▸ Source information:
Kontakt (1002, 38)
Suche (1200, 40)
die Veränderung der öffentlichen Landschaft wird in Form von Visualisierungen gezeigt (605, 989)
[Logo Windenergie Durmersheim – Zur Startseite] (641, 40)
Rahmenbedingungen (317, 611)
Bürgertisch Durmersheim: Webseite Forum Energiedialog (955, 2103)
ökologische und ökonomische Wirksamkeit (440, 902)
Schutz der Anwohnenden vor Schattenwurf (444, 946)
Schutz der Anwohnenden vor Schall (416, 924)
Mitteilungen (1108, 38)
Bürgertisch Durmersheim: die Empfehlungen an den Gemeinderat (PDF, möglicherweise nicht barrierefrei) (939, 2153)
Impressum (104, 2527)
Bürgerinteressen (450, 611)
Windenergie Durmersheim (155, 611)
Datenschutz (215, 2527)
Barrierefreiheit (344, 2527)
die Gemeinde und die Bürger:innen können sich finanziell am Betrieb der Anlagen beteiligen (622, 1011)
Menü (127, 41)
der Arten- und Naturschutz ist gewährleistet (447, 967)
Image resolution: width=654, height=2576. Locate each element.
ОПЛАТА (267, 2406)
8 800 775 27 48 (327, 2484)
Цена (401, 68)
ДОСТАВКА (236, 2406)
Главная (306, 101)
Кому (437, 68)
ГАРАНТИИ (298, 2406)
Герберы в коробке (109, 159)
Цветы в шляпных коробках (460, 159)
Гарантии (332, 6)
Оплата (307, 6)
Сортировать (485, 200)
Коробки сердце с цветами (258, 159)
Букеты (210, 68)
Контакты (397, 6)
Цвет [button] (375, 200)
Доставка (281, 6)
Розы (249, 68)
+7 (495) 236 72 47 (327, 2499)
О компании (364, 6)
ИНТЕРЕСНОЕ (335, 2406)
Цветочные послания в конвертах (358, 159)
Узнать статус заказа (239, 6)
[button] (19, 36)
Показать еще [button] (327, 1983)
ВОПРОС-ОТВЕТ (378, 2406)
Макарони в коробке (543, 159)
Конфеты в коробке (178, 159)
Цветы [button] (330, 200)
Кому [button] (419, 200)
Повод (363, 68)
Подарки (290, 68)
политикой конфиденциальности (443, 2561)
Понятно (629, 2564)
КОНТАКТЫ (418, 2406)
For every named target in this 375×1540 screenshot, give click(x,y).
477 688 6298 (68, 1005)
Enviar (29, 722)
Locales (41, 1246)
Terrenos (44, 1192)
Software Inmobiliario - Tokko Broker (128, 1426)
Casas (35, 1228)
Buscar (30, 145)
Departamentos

▸ Work task:
Repeat the records above line by line, from the first line through the line that contains "Menü (127, 41)".

▸ Output:
Kontakt (1002, 38)
Suche (1200, 40)
die Veränderung der öffentlichen Landschaft wird in Form von Visualisierungen gezeigt (605, 989)
[Logo Windenergie Durmersheim – Zur Startseite] (641, 40)
Rahmenbedingungen (317, 611)
Bürgertisch Durmersheim: Webseite Forum Energiedialog (955, 2103)
ökologische und ökonomische Wirksamkeit (440, 902)
Schutz der Anwohnenden vor Schattenwurf (444, 946)
Schutz der Anwohnenden vor Schall (416, 924)
Mitteilungen (1108, 38)
Bürgertisch Durmersheim: die Empfehlungen an den Gemeinderat (PDF, möglicherweise nicht barrierefrei) (939, 2153)
Impressum (104, 2527)
Bürgerinteressen (450, 611)
Windenergie Durmersheim (155, 611)
Datenschutz (215, 2527)
Barrierefreiheit (344, 2527)
die Gemeinde und die Bürger:innen können sich finanziell am Betrieb der Anlagen beteiligen (622, 1011)
Menü (127, 41)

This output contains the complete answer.